◆ **AVAILABLE DATA**:
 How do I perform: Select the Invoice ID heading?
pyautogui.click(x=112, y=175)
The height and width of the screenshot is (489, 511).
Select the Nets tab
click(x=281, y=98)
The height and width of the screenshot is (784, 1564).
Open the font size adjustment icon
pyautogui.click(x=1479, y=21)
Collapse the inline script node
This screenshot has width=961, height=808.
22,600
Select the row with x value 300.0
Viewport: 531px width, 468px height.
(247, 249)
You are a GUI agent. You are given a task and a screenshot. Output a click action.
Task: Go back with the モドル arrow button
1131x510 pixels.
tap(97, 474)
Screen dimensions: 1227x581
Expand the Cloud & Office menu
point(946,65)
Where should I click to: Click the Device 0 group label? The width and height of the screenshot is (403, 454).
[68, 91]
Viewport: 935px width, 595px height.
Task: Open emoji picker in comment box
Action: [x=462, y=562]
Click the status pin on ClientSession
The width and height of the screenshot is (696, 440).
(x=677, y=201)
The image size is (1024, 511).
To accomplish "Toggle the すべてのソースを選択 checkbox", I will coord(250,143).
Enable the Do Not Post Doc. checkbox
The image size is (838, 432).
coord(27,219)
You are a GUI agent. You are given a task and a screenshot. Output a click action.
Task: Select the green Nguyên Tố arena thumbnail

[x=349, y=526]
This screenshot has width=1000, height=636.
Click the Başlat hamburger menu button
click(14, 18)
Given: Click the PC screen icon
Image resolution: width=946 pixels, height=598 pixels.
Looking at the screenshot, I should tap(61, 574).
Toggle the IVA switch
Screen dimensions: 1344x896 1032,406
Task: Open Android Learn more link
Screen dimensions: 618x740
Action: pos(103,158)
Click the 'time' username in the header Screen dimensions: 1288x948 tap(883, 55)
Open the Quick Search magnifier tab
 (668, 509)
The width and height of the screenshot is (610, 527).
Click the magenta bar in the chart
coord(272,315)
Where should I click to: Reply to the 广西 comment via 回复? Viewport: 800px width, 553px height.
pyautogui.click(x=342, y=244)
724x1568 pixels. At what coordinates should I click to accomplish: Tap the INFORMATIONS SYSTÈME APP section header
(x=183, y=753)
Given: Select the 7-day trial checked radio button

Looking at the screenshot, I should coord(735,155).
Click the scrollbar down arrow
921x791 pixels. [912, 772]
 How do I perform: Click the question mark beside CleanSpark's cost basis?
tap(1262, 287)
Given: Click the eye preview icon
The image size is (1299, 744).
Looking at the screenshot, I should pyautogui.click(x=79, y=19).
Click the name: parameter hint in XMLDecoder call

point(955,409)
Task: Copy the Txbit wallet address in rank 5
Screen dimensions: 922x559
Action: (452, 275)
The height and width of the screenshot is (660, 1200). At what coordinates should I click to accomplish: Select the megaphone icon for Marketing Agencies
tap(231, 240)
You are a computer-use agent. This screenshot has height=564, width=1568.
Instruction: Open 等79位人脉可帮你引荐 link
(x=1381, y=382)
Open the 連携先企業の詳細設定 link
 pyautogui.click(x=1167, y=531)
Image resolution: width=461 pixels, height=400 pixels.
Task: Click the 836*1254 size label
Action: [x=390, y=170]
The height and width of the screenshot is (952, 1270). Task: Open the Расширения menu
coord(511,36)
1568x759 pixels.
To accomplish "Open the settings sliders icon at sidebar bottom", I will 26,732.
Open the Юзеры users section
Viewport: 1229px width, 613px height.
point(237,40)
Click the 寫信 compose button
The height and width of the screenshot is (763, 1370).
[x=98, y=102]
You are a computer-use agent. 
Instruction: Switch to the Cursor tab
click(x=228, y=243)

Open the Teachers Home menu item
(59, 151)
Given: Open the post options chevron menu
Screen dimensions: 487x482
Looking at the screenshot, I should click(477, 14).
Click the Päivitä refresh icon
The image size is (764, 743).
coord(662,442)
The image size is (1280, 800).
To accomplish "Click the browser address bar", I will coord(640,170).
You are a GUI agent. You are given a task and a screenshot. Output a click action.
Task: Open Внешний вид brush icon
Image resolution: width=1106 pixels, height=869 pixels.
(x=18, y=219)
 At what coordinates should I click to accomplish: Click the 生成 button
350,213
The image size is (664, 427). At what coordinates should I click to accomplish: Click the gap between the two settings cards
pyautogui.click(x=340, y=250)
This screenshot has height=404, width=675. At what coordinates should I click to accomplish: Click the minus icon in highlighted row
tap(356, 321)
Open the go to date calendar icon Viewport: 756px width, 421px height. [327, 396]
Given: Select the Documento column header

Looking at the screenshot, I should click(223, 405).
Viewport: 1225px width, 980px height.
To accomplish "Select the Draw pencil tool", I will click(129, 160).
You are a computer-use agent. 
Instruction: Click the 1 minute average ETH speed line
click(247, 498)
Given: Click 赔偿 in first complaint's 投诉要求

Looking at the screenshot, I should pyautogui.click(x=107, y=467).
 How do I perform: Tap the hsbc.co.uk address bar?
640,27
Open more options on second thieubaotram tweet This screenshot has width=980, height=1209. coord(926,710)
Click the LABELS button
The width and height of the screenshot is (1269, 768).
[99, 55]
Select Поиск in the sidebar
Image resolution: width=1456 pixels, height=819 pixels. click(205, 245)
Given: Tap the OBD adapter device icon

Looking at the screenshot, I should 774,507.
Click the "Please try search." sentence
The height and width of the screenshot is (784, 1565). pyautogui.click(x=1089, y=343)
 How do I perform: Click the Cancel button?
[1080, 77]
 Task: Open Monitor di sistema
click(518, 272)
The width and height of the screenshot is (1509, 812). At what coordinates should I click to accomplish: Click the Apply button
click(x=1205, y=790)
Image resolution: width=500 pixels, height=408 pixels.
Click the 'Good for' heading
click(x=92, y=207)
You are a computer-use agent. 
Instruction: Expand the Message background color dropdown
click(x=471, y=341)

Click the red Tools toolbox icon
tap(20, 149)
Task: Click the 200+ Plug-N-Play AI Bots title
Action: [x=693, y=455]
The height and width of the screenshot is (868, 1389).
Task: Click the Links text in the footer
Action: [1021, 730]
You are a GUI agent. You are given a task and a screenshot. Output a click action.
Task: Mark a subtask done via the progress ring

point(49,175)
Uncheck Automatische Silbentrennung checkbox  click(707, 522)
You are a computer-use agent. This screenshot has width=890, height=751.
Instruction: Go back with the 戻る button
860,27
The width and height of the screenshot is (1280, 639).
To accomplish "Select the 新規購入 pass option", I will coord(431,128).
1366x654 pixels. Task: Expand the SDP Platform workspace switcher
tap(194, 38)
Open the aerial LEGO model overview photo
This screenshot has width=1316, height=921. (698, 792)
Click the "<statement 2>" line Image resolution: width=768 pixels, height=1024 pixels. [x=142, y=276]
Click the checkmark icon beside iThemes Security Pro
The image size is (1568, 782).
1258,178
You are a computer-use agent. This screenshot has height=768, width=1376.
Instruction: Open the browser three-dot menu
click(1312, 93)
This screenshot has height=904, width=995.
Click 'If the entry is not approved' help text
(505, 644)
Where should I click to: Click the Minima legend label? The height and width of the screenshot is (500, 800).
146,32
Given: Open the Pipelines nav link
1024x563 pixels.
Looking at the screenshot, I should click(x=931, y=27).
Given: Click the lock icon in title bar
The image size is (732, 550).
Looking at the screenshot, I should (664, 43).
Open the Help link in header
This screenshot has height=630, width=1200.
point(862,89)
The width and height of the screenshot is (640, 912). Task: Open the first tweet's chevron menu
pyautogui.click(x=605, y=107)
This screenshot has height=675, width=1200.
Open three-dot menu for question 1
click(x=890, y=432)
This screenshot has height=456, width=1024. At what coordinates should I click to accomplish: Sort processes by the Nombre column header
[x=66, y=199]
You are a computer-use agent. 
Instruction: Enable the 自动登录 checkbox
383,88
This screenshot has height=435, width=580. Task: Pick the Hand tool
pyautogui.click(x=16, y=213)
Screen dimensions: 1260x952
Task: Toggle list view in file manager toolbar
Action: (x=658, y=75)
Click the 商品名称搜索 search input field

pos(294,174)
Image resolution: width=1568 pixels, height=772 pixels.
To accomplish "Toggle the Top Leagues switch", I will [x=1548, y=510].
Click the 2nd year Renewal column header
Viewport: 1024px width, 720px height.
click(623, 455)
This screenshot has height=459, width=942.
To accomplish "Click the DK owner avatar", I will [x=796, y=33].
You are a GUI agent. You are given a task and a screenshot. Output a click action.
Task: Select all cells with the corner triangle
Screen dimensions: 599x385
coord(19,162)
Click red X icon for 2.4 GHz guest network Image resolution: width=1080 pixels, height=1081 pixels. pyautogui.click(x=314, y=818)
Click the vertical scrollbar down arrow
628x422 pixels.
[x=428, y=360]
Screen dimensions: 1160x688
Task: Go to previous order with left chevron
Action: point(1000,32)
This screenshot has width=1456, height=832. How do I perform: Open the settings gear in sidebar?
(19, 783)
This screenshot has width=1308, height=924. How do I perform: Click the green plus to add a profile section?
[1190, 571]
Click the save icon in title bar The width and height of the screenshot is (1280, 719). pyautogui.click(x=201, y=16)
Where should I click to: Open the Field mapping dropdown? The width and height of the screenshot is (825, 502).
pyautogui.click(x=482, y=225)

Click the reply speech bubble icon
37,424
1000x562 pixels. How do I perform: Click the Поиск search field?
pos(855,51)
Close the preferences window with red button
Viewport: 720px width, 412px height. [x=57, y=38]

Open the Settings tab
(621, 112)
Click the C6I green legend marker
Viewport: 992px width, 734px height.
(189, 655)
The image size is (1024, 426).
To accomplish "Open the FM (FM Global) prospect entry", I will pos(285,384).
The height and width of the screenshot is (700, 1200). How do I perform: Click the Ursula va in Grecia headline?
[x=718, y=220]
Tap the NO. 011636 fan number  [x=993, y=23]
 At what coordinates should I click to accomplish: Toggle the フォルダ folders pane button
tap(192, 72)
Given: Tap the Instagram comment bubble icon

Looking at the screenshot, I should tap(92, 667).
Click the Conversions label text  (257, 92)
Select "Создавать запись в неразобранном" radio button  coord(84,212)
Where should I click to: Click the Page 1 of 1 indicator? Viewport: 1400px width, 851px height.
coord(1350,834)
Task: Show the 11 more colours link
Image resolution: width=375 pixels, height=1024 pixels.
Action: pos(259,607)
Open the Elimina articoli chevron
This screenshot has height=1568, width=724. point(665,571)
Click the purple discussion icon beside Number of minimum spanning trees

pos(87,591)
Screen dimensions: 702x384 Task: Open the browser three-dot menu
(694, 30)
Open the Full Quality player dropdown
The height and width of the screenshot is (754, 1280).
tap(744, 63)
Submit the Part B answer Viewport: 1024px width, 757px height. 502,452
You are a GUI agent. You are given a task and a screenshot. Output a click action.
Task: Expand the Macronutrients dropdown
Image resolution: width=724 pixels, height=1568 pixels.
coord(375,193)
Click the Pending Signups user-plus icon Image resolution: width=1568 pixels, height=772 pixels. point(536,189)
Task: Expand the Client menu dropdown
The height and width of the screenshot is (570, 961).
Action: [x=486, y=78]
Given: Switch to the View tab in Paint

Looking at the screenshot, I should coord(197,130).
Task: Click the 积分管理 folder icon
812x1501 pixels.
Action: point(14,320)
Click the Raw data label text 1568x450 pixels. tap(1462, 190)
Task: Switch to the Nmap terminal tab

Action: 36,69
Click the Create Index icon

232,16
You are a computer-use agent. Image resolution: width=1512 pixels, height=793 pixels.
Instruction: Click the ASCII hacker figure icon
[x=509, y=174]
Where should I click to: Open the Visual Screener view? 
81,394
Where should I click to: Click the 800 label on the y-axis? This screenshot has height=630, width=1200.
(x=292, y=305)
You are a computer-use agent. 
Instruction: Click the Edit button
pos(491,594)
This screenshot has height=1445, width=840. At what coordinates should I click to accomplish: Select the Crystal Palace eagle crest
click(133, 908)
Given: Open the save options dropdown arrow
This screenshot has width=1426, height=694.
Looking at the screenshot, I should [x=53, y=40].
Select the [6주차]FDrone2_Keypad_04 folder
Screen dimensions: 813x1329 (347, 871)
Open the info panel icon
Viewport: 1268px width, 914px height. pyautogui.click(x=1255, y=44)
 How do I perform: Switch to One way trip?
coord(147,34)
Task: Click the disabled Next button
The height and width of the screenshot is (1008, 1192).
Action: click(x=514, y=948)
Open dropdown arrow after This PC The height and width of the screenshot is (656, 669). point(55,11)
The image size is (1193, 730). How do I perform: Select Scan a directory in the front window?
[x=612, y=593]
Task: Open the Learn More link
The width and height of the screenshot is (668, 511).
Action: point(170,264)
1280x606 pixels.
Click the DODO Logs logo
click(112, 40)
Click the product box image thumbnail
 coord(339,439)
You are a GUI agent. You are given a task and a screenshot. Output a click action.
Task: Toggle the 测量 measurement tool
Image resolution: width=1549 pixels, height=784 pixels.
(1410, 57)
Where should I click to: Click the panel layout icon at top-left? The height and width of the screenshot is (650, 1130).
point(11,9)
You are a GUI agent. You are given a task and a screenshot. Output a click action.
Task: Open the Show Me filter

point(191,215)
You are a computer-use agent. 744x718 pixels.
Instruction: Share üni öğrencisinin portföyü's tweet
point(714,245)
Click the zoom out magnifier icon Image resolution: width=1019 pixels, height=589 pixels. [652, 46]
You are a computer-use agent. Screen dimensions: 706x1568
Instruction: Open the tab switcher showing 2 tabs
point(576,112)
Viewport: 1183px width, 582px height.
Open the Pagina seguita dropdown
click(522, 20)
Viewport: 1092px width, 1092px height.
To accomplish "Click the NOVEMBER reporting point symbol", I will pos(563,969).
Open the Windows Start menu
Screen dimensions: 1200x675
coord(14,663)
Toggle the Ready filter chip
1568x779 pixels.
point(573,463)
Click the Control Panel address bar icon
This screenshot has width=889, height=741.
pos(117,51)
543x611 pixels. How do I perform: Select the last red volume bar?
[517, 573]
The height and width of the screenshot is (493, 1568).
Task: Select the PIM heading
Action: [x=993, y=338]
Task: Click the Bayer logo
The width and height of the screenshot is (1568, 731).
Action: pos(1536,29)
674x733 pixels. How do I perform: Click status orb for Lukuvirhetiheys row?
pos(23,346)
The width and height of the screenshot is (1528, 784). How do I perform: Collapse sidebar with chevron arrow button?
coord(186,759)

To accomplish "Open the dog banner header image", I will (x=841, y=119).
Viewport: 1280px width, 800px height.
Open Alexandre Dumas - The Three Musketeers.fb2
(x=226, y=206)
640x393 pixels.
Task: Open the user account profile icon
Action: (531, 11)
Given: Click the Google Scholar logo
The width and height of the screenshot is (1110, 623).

◆ **TASK REQUIREMENTS**: Number of lines above with the word "save": supply it alone.

◆ **WRITTEN REPLY**: 2